”Kemarin pulang malam, pasti jalan-jalan sama cewek, ya,” tanya istri dengan rasa cemburu.
Jawab suami : ”Memang, kamu mau apa” (dengan nada keras sambil membentak).
Jawaban yang mematahkan tersebut pasti membuat si istri terdiam, sedih bercampur marah yang tertahan. Padahal, sebetulnya keterlambatan pulang si suami disebabkan ban mobil pecah ditambah dengan kemacetan lalu lintas. Andaikan suami mengutarakan sebab keterlambatan dengan baik dan jujur, rasa marah, curiga, dan kesedihan istri yang tertahan tidak akan terakumulasi dengan kemarahan tertahan oleh masalah lain.

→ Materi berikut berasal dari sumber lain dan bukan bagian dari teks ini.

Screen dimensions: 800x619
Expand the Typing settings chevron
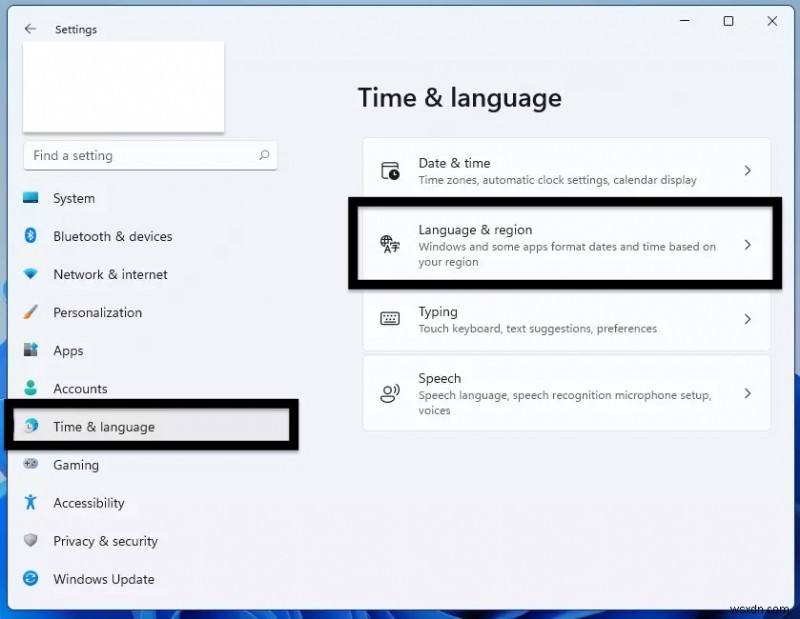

Contoh lain: ”Kehidupan seks kita rasanya kurang sehat, ya. Kenapa kita tidak mendiskusikannya atau kita konsultasi ke dokter, yuk,” ungkap suami.
Jawaban yang terpatahkan adalah: ”Apa sih, emang kamu lagi horni’ ya? Ayolah, cepat kita lakukan sekarang....”
Reaksi verbal istri semacam itu pasti akan membuat pihak suami terdiam. Bahkan, kalaupun masih tersisa ketertarikan erotik terhadap istri, komunikasi yang terpatahkan dari pihak istri tersebut akan mematikan gairahnya.
Andai kata istri berbalik tanya, ”Tidak sehatnya di mana, sih, Mas?” Maka, diskusi antarpasangan suami-istri tentang kehidupan seksual yang sehat akan terbuka peluangnya sehingga komunikasi tidak akan terpatahkan dan kekesalan tertahan pada pihak suami pun tidak terpupuk. Diskusi tentang masalah intim antarpasangan akan justru meningkatkan kadar ketertarikan erotik pada kedua belah pihak dan tidak tertutup kemungkinan kehidupan seksual di antara mereka membaik tanpa harus mencari pertolongan profesional.
Komunikasi terpatahkan yang berlanjut berbulan, bahkan bertahun, akan membawa kehidupan perkawinan menyengsarakan kedua pihak. Mereka akan merasa tidak aman, tidak nyaman, dan tidak sejahtera. Kedua pasangan hidup di dunia masing-masing walaupun tinggal seatap.
Motif dasar
Seseorang, apakah itu istri atau suami, yang tanpa sadar mengembangkan komunikasi terpatahkan, pada dasarnya memiliki satu motif dasar tertentu. Apa itu? Motif untuk menunjukkan kekuasaan (power motive) mereka. Mereka merasa memiliki kelebihan-kelebihan dibandingkan dengan pasangannya, bisa karena mereka berasal dari keluarga besar yang lebih kaya, lebih berpendidikan, daripada pada umumnya keluarga pasangannya.